> Assigned task
Count the lines below that contain the word "logo", and give only that number.

[Saved entries]
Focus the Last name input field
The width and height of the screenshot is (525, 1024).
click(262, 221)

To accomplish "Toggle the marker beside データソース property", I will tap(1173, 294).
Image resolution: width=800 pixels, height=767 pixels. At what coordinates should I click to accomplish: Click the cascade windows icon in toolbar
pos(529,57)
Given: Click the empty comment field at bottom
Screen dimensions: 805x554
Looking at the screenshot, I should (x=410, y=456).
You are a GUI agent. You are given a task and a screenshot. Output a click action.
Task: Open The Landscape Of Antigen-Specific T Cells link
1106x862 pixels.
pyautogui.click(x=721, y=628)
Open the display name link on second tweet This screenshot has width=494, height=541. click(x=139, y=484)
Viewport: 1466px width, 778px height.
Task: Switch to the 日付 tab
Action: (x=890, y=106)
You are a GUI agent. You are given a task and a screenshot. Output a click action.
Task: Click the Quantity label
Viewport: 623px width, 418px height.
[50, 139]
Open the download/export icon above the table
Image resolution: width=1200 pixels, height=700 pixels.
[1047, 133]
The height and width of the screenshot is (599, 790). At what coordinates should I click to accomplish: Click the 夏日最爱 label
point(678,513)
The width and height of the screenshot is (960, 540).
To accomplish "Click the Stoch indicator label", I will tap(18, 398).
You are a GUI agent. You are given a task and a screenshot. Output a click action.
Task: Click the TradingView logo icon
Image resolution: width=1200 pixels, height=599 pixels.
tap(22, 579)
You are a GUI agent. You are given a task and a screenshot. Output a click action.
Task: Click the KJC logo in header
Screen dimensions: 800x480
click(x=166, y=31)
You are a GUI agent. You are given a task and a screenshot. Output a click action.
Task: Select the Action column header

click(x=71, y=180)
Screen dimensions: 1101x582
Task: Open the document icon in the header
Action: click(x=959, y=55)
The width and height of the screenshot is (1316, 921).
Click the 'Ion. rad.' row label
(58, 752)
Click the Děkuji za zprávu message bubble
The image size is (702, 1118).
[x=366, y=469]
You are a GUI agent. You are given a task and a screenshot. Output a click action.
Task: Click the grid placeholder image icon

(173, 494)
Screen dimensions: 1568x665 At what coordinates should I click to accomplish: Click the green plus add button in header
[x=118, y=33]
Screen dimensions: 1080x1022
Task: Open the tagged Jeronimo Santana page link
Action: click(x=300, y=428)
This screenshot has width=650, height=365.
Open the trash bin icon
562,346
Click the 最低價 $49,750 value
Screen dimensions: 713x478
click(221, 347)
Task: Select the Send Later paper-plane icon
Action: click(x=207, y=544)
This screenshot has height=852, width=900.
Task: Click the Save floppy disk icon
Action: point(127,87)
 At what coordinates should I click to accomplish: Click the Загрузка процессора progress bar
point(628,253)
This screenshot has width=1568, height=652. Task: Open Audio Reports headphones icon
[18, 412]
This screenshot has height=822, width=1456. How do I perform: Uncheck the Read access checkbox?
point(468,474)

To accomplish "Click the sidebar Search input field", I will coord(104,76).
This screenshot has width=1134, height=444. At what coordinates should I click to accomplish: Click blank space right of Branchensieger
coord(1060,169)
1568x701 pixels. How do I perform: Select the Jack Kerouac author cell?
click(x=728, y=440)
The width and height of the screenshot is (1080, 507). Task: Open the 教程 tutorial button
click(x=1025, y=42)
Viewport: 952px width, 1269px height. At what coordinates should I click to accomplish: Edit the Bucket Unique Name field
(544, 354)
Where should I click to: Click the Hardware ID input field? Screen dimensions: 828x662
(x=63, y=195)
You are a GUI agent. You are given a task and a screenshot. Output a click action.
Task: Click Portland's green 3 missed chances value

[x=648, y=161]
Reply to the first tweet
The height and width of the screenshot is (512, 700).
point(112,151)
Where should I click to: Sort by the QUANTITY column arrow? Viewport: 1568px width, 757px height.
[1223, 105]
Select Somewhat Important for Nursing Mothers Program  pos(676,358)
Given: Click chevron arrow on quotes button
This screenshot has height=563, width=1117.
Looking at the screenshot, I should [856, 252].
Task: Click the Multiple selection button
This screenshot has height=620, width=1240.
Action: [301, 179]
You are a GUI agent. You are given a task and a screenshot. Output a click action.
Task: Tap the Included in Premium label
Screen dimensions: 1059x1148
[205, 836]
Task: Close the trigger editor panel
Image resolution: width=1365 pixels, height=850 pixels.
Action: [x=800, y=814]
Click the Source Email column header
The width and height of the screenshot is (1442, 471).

> Response to this exercise
2